PARIS, 26 février (Reuters) - La justice a enjoint mardi soir à l'éditeur du livre "Belle et bête", dans lequel une ancienne maîtresse évoque en termes crus sa liaison avec Dominique Strauss-Kahn, d'y insérer un encart faisant état de sa condamnation pour atteinte à l'intimité de la vie privée.

Le juge des référés du tribunal de grande instance de Paris a également ordonné au Nouvel Observateur, qui avait publié jeudi des bonnes feuilles de cet ouvrage, de diffuser sur sa prochaine "une" la mention de cette condamnation.
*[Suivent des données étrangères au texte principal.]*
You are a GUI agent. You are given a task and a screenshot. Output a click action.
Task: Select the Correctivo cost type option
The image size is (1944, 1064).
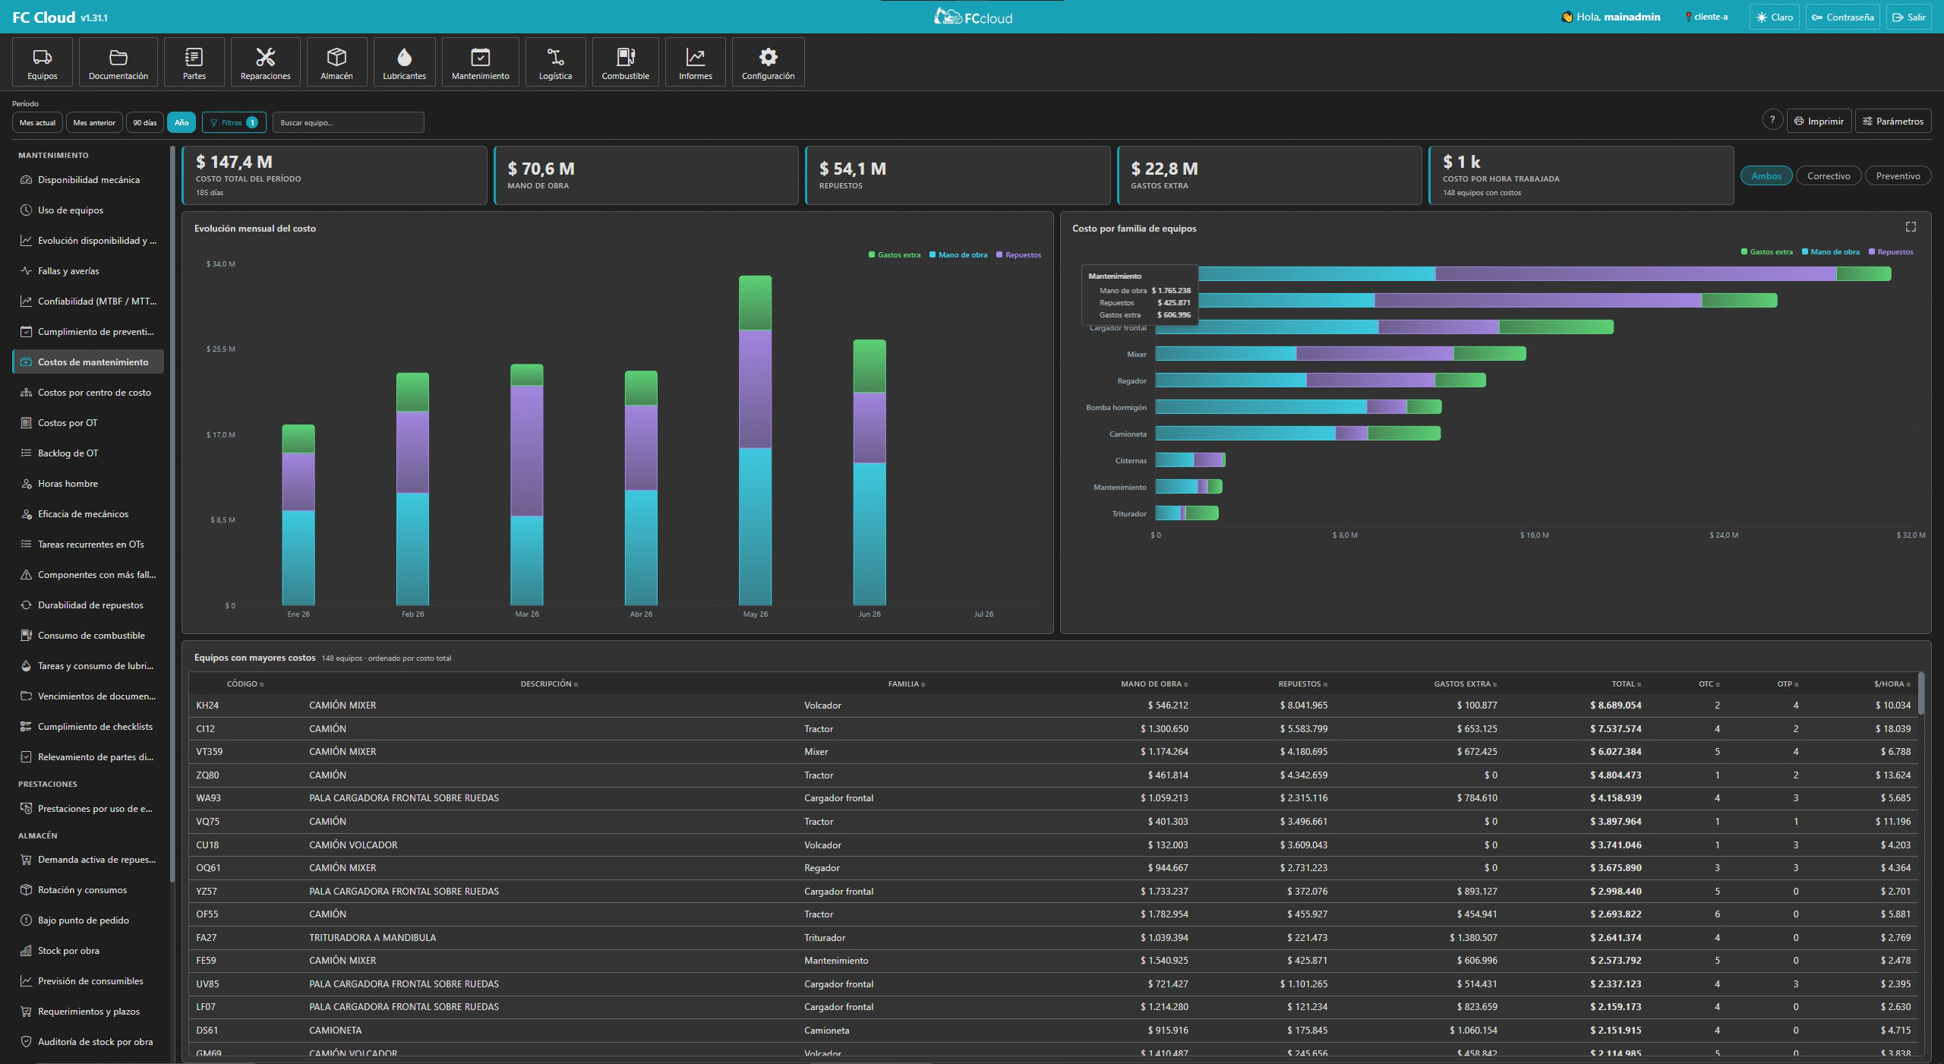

L'ancien directeur général du Fonds monétaire international (FMI), qui dénonçait une machination à des fins mercantiles, "est très satisfait de cette décision", a déclaré sur BFM TV l'un de ses avocats, Me Henri Leclerc.

Ses conseils, qui avaient assigné lundi l'éditeur et l'auteur du livre ainsi que l'hebdomadaire, se sont également réjouis de cette décision de justice, qui va différer la publication de "Belle et bête".

"On n'a pas le droit, quel que soit l'homme, d'entrer dans l'intimité des gens", a déclaré Me Henri Leclerc sur BFM TV.

"On ne peut pas aller toujours plus loin dans le trash (...) Aujourd'hui, la justice vient dire qu'il fait retrouver nos repères, qu'il faut retrouver nos valeurs", a de son côté réagi sur i>télé Me Richard Malka.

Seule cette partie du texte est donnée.